Any notice required or permitted by these Terms shall be in writing and shall be delivered as follows, with notice deemed given as indicated: (a) by personal delivery, when actually delivered; (b) by nationally recognized overnight courier, upon written verification of receipt; (c) by email or facsimile transmission, upon acknowledgment of receipt of electronic transmission; or (d) by certified or registered mail, return receipt requested, upon verification of receipt.

4.15 Severability

If any term or provision of these Terms is found by a court of competent jurisdiction to be invalid, illegal, or unenforceable, such invalidity, illegality, or unenforceability shall not affect any other term or provision of these Terms or invalidate or render unenforceable such term or provision in any other jurisdiction. Upon a determination that any term or provision is invalid, illegal, or unenforceable, the Parties shall negotiate in good faith to modify these Terms to effect the original intent of the Parties as closely as possible in order that the transactions contemplated hereby be consummated as originally contemplated to the greatest extent possible.

4.16 Counterparts

These Terms may be executed in one or more counterparts, each of which shall be deemed an original copy of these Terms, and all of which, taken together, shall be deemed to constitute one and the same agreement.

4.17 Headings

The headings and captions of these Terms are provided for convenience only and are intended to have no effect in construing or interpreting these Terms.
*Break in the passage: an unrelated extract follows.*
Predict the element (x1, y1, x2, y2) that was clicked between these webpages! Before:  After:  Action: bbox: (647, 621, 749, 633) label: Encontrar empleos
All other language in these Terms shall be in all cases construed according to its fair meaning and not strictly for or against either Party by virtue of such Party's authorship.

4.18 Force Majeure

The Seller shall not be liable or responsible to the Purchaser, nor be deemed to have defaulted or breached these Terms, for any failure or delay in fulfilling or performing any term of these Terms when and to the extent such failure or delay is caused by or results from acts or circumstances beyond the reasonable control of the Seller including, without limitation, acts of God, floods, fires, earthquakes, explosions, governmental actions, wars, invasions or hostilities (whether war is declared or not), terrorist threats or acts, riots or other civil unrest, national emergencies, revolutions, insurrections, epidemics, pandemics, lock-outs, strikes or other labor disputes (whether or not relating to either Party's workforce), restraints or delays affecting carriers, the inability or delay in obtaining supplies of adequate or suitable materials, materials or telecommunication breakdown, or power outage.